YOUR OBJECTIVE: An exact copy of the listing below is required.

RECORDS PROVIDED:
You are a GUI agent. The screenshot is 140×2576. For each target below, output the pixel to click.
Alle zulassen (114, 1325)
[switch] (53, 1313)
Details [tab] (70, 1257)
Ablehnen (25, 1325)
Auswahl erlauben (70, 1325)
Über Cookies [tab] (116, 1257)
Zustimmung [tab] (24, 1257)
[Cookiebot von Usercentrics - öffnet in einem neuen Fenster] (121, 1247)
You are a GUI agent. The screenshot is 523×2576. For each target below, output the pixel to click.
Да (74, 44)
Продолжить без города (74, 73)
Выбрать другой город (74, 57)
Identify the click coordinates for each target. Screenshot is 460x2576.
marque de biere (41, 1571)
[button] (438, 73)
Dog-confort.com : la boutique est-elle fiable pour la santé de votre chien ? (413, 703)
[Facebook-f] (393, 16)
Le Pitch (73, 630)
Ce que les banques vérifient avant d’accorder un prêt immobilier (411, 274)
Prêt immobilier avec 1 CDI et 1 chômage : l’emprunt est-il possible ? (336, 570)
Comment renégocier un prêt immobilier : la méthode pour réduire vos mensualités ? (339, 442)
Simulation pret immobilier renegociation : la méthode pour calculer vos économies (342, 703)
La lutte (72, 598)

WRITTEN SOLUTION:
You are a GUI agent. The screenshot is 140×2576. For each target below, output the pixel to click.
Alle zulassen (114, 1325)
[switch] (53, 1313)
Details [tab] (70, 1257)
Ablehnen (25, 1325)
Auswahl erlauben (70, 1325)
Über Cookies [tab] (116, 1257)
Zustimmung [tab] (24, 1257)
[Cookiebot von Usercentrics - öffnet in einem neuen Fenster] (121, 1247)
You are a GUI agent. The screenshot is 523×2576. For each target below, output the pixel to click.
Да (74, 44)
Продолжить без города (74, 73)
Выбрать другой город (74, 57)
Identify the click coordinates for each target. Screenshot is 460x2576.
marque de biere (41, 1571)
[button] (438, 73)
Dog-confort.com : la boutique est-elle fiable pour la santé de votre chien ? (413, 703)
[Facebook-f] (393, 16)
Le Pitch (73, 630)
Ce que les banques vérifient avant d’accorder un prêt immobilier (411, 274)
Prêt immobilier avec 1 CDI et 1 chômage : l’emprunt est-il possible ? (336, 570)
Comment renégocier un prêt immobilier : la méthode pour réduire vos mensualités ? (339, 442)
Simulation pret immobilier renegociation : la méthode pour calculer vos économies (342, 703)
La lutte (72, 598)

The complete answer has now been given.